Queued Spinlocks in the WRK
Windows Research Kernel @ HPIA few days ago, we came up with a discussion on the advantages of queued spinlocks over normal spinlocks. The biggest advantage in our oppinion is that queued spinlocks guarantee a FIFO ordering among competing processors while normal spinlocks don't. In this article, we show the implementation of queued spinlocks in the WRK. We present the source code of the 64-bit version for two reasons: first, the 64-bit version contains the implementation in plain C and not in the Assembly language, and second, in the 32-bit version, queued spinlocks are implemented in the HAL, which is not available as source code. The rational behind the implementation remains however the same.

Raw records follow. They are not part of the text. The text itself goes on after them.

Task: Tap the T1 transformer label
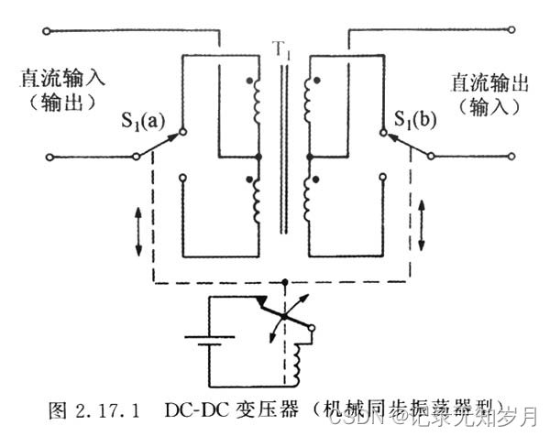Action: point(280,49)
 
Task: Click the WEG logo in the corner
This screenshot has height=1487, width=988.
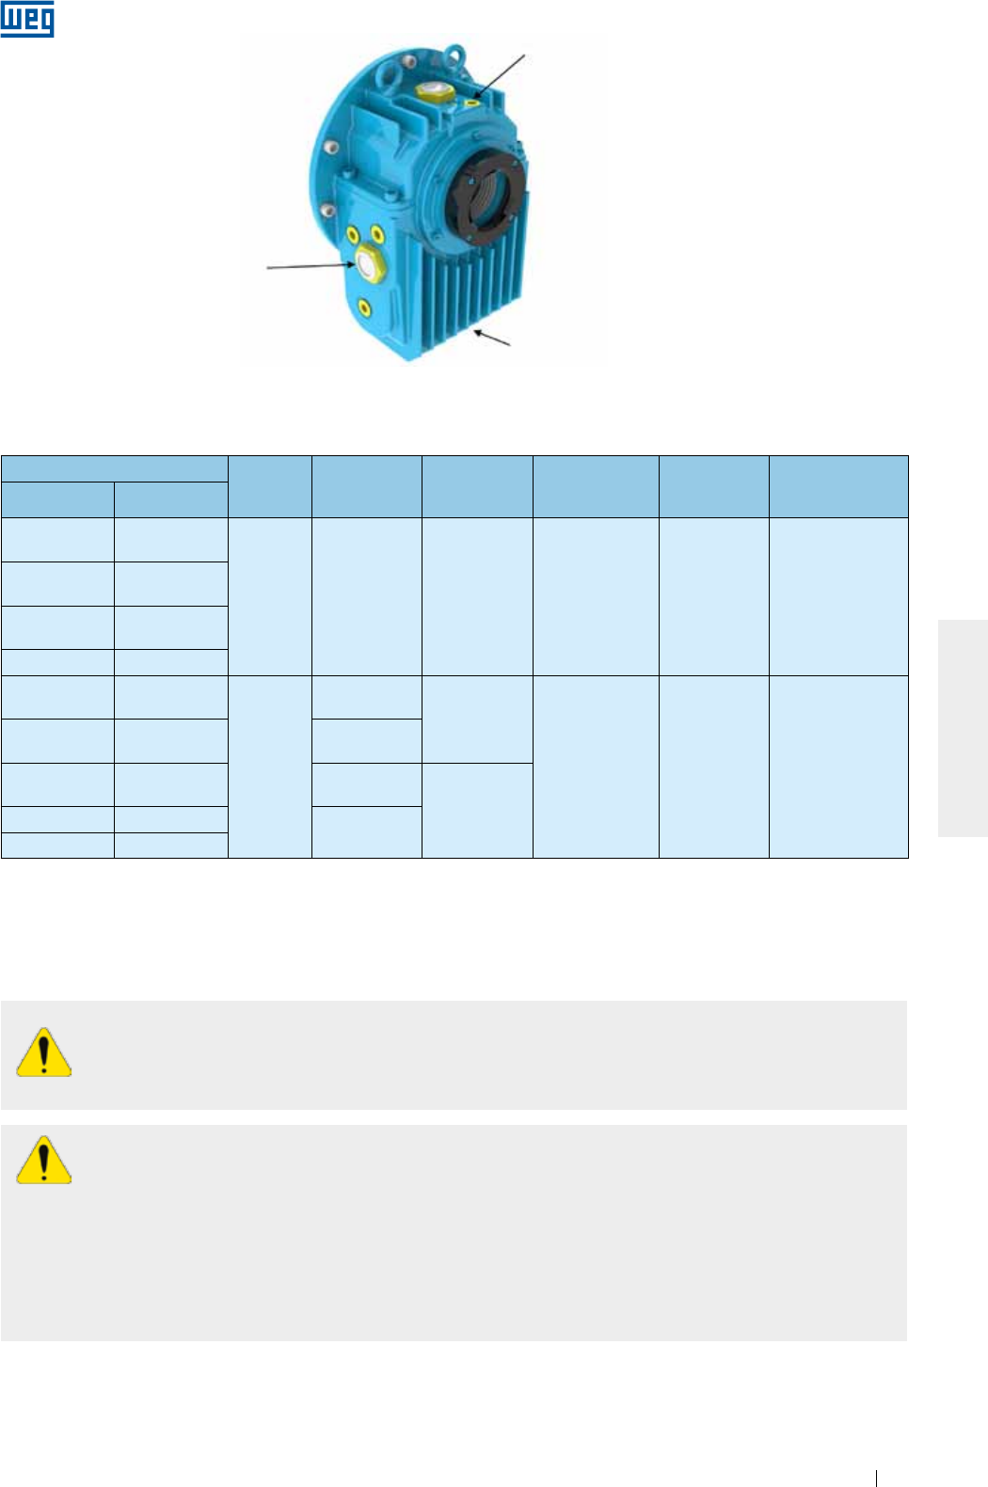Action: pos(27,20)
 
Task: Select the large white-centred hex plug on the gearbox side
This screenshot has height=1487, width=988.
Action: pos(364,262)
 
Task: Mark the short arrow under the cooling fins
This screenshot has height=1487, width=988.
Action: pos(493,339)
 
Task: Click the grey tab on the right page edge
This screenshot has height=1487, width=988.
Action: pos(963,727)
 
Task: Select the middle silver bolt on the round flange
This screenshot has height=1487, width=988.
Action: pos(331,148)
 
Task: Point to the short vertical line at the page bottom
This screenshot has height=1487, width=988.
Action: pos(876,1479)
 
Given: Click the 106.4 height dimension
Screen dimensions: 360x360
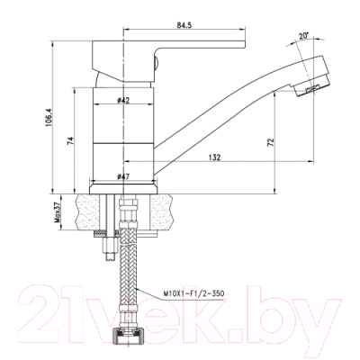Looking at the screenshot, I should click(59, 118).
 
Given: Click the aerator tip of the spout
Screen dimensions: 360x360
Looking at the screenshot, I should click(307, 88).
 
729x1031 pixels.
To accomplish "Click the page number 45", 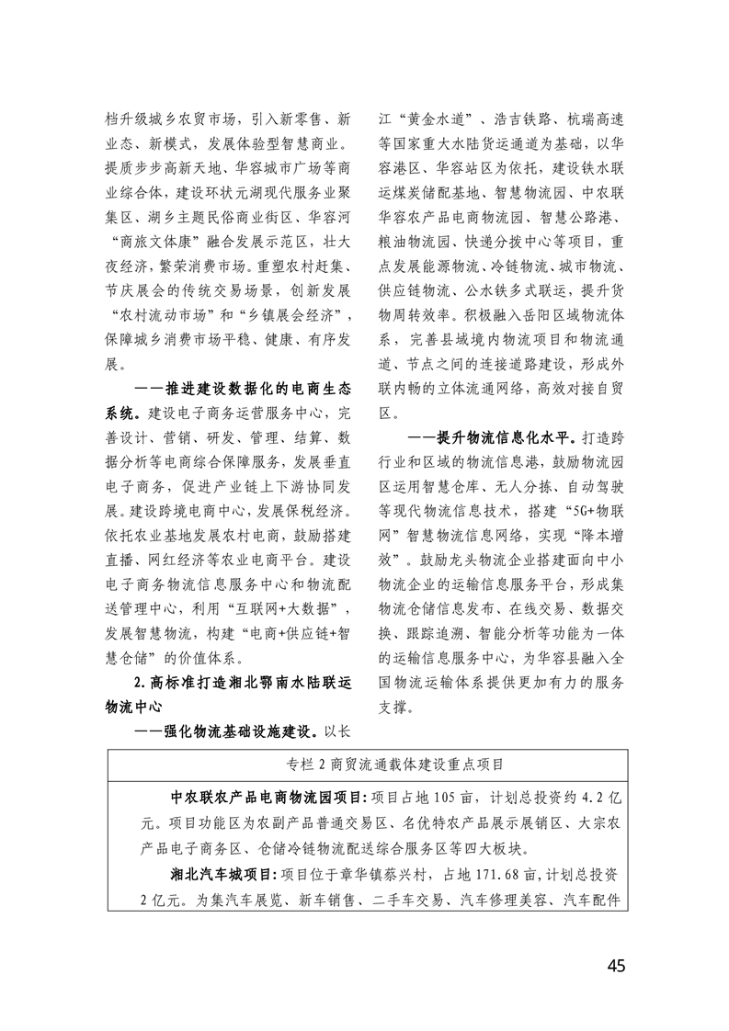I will point(616,966).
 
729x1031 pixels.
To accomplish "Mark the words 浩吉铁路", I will point(522,119).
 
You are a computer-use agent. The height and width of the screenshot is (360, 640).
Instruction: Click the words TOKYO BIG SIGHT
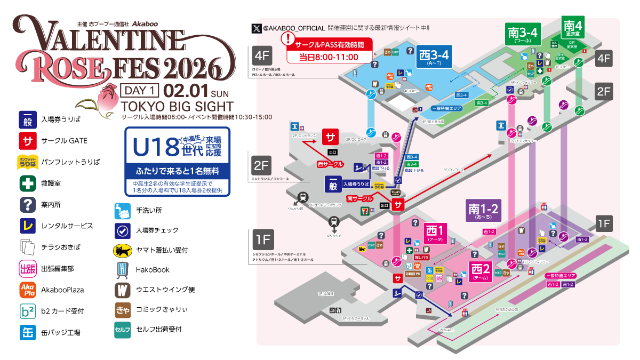(x=177, y=106)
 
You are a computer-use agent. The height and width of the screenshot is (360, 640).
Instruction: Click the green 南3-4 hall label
(x=524, y=35)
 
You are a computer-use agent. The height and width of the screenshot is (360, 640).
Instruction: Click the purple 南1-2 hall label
(x=483, y=210)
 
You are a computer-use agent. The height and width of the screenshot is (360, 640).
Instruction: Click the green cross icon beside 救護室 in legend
(x=27, y=183)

Queued spinlocks come in two flavors in the WRK: numbered queued spinlocks and in stack queued spinlocks. In this article, we will only cover the latter as those are part of the exposed kernel API and can as well be used by driver developers.
The basic idea of a queued spinlock is that all competing CPUs or cores form a queue and upon release the first core gets the lock. Queued spinlocks use the following fundamental data structures:
typedef struct _KSPIN_LOCK_QUEUE { struct _KSPIN_LOCK_QUEUE * volatile Next; PKSPIN_LOCK volatile Lock; } KSPIN_LOCK_QUEUE, *PKSPIN_LOCK_QUEUE; typedef struct _KLOCK_QUEUE_HANDLE { KSPIN_LOCK_QUEUE LockQueue; KIRQL OldIrql; } KLOCK_QUEUE_HANDLE, *PKLOCK_QUEUE_HANDLE;
The KSPIN_LOCK_QUEUE
data structure is defined in
the public\inc\sdk\ntkeapi.h file, so it comes with
every Windows Driver Development Kit. We will come to the meaning of
those fields a bit later.
The WRK and later Windows versions expose the following API for in stack queued spinlocks (for a complete list on the synchronization API please click here):
KeAcquireInStackQueuedSpinLock
KeAcquireInStackQueuedSpinLockAtDpcLevel
KeReleaseInStackQueuedSpinLock
KeReleaseInStackQueuedSpinLockFromDpcLevel
In the XxxDpcLevel
functions, the WRK will not
change the IRQL. So, if your driver or kernel code is already
executing at an IRQL of DPC or higher, you may want to use those
API. Otherwise the WRK first raises the IRQL to DPC level on
acquisition and lowers it to the previous level upon release. As
raising and lowering the IRQL is not of interest here, we only cover
the XxxDpcLevel
functions.
Acquiring a Queued Spinlock
The signature for acquiring a queud spinlock is as follows:
VOID KeAcquireInStackQueuedSpinLockAtDpcLevel ( __inout PKSPIN_LOCK SpinLock, __out PKLOCK_QUEUE_HANDLE LockHandle )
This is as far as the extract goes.